So now, I get to – I guess the point is I get to experience a cyclonic storm firsthand.
Pamela: So does this mean that, if things follow through, this week you’re going to have massive lightning storms?
Fraser: We never get lightning here. But –
Pamela: You’re right, you don’t.
Fraser: And let’s find out.
So it turns out that nature figured out how to use electricity long before the humans did. Lightning storms are common across the Earth and even the solar system. What causes electricity in the sky and how can science use it to understand the world around us?
Alright, Pamela – Yeah, so you were just talking about this in the intro, which is that, you know, we’re about to get lightning here but we’re not; we never do. And, in fact, this is one of the things that my wife is so surprised is – is that, she comes from Texas, where lightning storms are just a regular basis and they have these huge lightning storms that roll in, sometimes every couple days.
We maybe hear lightning here on the west coast of Canada once a year, maybe twice a year; almost never.
Pamela: Yeah, there is a fabulous graphic that we will try and put up in the show notes that I know you have in Universe Today. It’s on Wikipedia. It’s kind of all over the internet because it’s a map of the density of lightning strikes all across the planet. And you look at it and it’s just like the universe hates North and South America, Africa and the Asia-Pacific area. But, like, Europe and the non-Asia-Pacific parts of Asia, they’re good. No lightning strikes.
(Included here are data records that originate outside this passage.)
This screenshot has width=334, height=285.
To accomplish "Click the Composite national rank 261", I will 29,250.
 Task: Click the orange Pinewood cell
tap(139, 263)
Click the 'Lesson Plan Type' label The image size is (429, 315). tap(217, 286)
And it all has to do with where we have an atmosphere that experiences a lot of friction. Now, I have to admit, this is one of those shows that I kind of picked because I live in tornado alley and so the –
Fraser: Something was going on in – out your window – and you’re like, “Hmm. Maybe that’s a show topic.”
Pamela: That’s exactly – Right. So, Susie had pestered me, “Hey, we need a topic for Friday.”
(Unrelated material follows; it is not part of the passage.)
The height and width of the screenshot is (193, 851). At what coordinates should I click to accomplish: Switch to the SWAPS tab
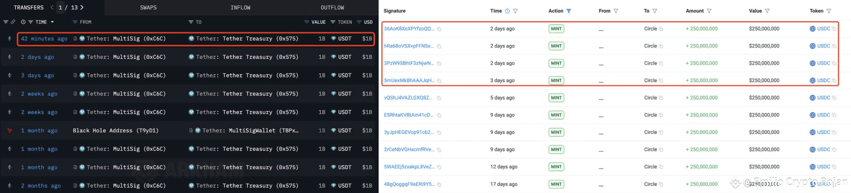point(148,7)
And I literally looked out the window and there is this wall of dark, evil of – with punctuations of lightning, roiling across the sky toward us. And I’m like, “We can do lightning this week.”
And I have to admit, though, the first thing I learned in prepping for this show, that at the age of 42, I’ve been misspelling the word lightning my entire life.
Fraser: What? Did I misspell it?
Pamela: I don’t know if you did. So –
Fraser: Light – ning.
Pamela: Right. So, a lot of people pronounce it light-en-ing. But there’s –
Fraser: Light-en-ing –
Pamela: And –
Fraser: – which is where light levels go up, where you brighten up a scene in your camera.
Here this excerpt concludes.